Conclusions: In this study, we found that the prevalence of resistance in BSIs in Europe varies substantially by bacteria and antibiotic over the age and sex of the patient shedding new light on gaps in our understanding of AMR epidemiology. Future work is needed to determine the drivers of these associations in order to more effectively target transmission and antibiotic stewardship interventions.

Fig 1. Trends in resistance prevalence in BSIs vary by antibiotic, bacteria, and demographic factors across Europe.

The proportion of isolates from BSIs tested (y axis) that are resistant to each antibiotic (panel) within drug families and AWaRe groupings (for beta-lactams) (colour) for each bacteria (row) is shown for all European data over 2015–2019 by age (x axis) for the 4 gram-negative (A+B) and 4 gram-positive bacteria (C+D). Data is shown as points with number of samples indicated by size of point. Shaded areas are 95% confidence intervals around the LOESS fit line by sex (linetype). AWaRe groupings were used here to better distinguish clinically important subsets within the beta-lactam family. Blank panels indicate where no data was available. BSI, bloodstream infection; LOESS, locally estimated scatterplot smoothing.

Fig 2. Incidence of BSIs per 100,000 population in 2019 across European countries for 8 bacterial pathogens.

To demonstrate trends clearly, the incidence is split to show (A) patterns in the first 50 years of life by sex and bacteria and then (B) shows the lifelong trends split by sex (panel) and bacteria (colour). Shaded areas are 95% confidence intervals using an LOESS fit. Infections in individuals younger than 0 are excluded, and those aged 80 and older are pooled into the 80-yr data point. The y axis is on a log scale (base 10). BSI, bloodstream infection; LOESS, locally estimated scatterplot smoothing.

Fig 3

Model parameters and example model predictions for MRSA (left) and aminopenicillin resistance in E. coli (right). (A, B) Model parameters. (m) indicates that the parameter is the coefficient for males. (C, D) Data (points) and model predictions (lines) with 95% credible intervals (ribbons) for males for the most extreme (left and right panels) and the middle country (middle panel) estimated age slope. Each country has 2 lines, depicting the predictions for the most extreme laboratories in the country. Data sample size (shown by dot size) is grouped across years and laboratories. MRSA primarily indicates oxacillin or cefoxitin resistance, but other markers are accepted for oxacillin, if oxacillin was not reported. See protocol for details [41]. Country labels are a random anonymised 3-letter code used for this study only but consistent across all analyses. MRSA, methicillin-resistant Staphylococcus aureus.

Fig 4. Change in model-predicted proportion resistant between older (age 100) and younger (age 1) patients.

This index is shown for each country and sex for MRSA (A) and aminopenicillin resistance in E. coli (B), with the point indicating the median and the error bars the 95% quantiles across model predictions.
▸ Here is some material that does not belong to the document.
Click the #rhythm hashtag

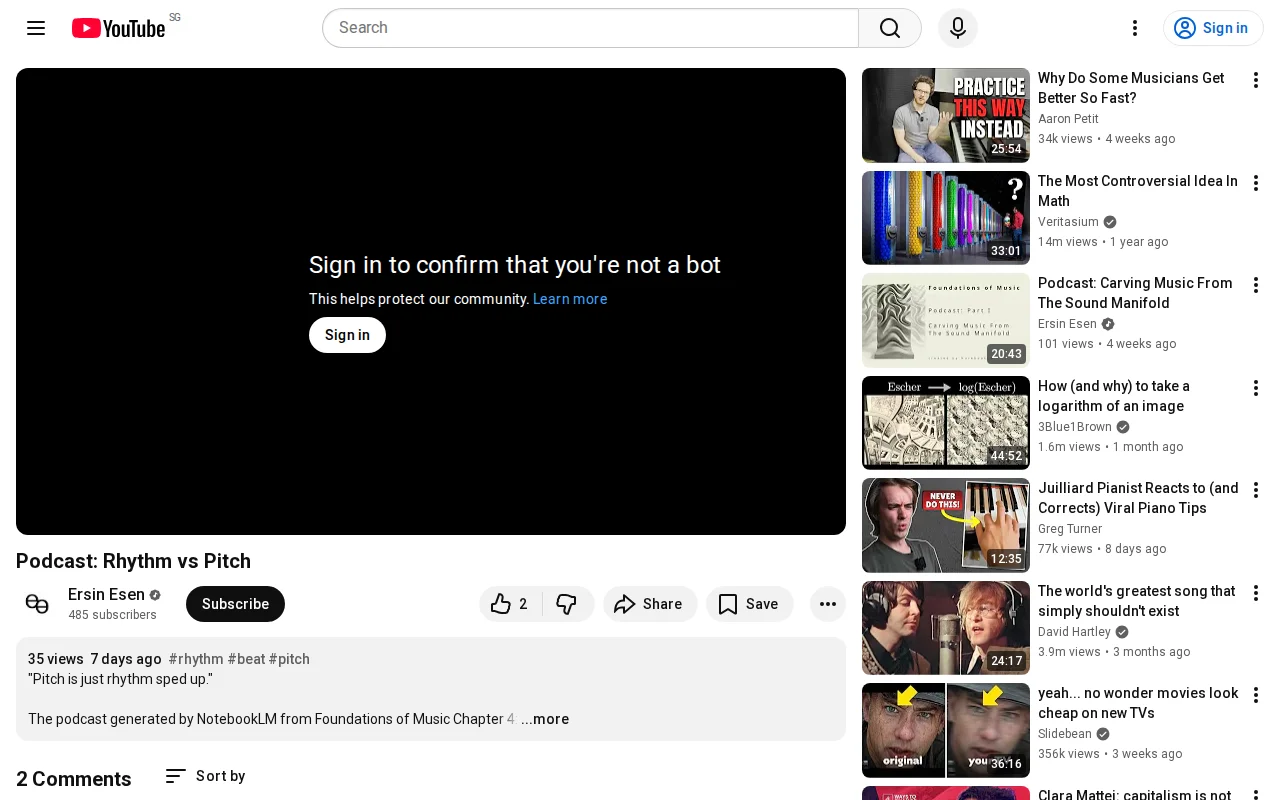click(x=196, y=659)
Country labels are random anonymised 3-letter code used for this study only but consistent across all analyses. MRSA, methicillin-resistant Staphylococcus aureus.

Fig 5. Change in model-predicted proportion of samples resistant between older (age 100) and younger (age 1) patients with BSIs.
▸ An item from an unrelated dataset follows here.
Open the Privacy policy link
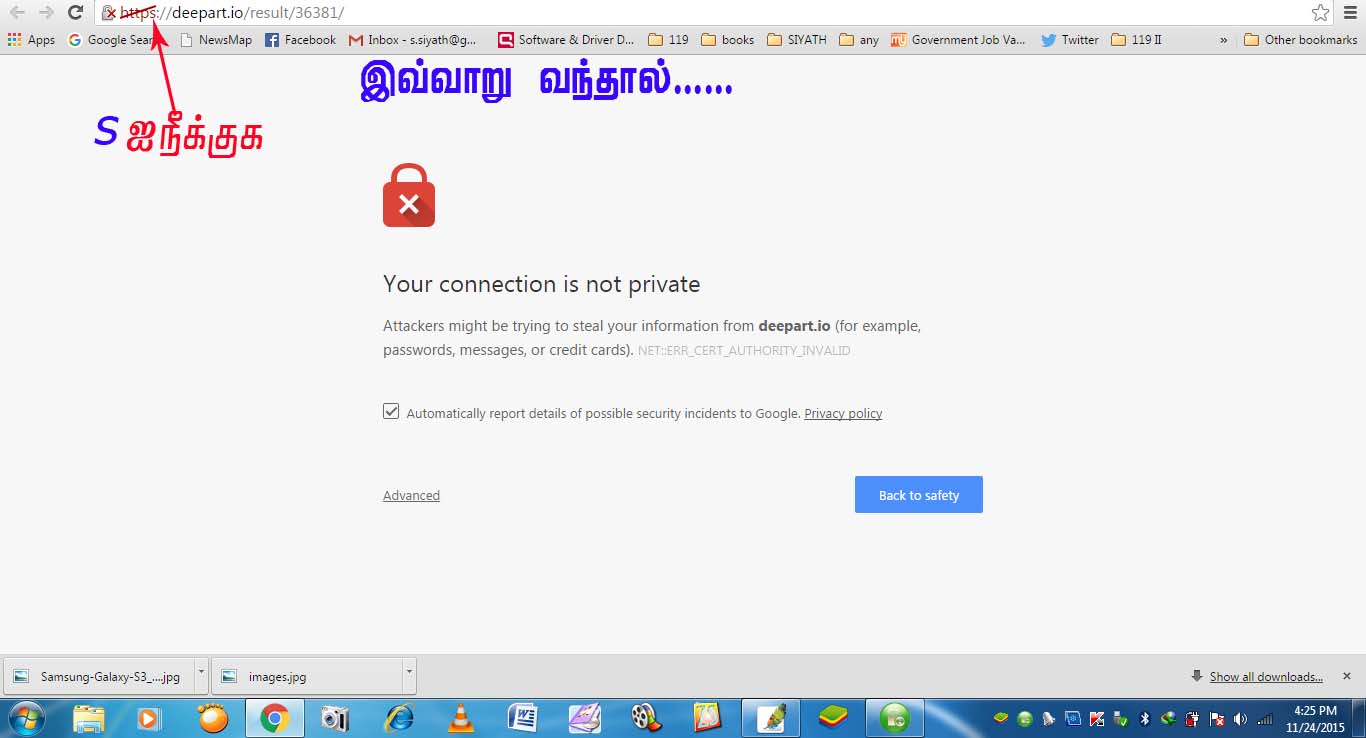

The index is split by sex (panels) and Gram stain test result. Each point indicates the median index for each individual antibiotic coloured by drug family with the error bars showing the 95% quantiles across model predictions. The dashed line indicates 0 (i.e., no difference in model-predicted difference between resistance prevalence at age 1 vs. 100). The anonymised country-level results can be seen in Section 5 in S2 Appendix. BSI, bloodstream infection.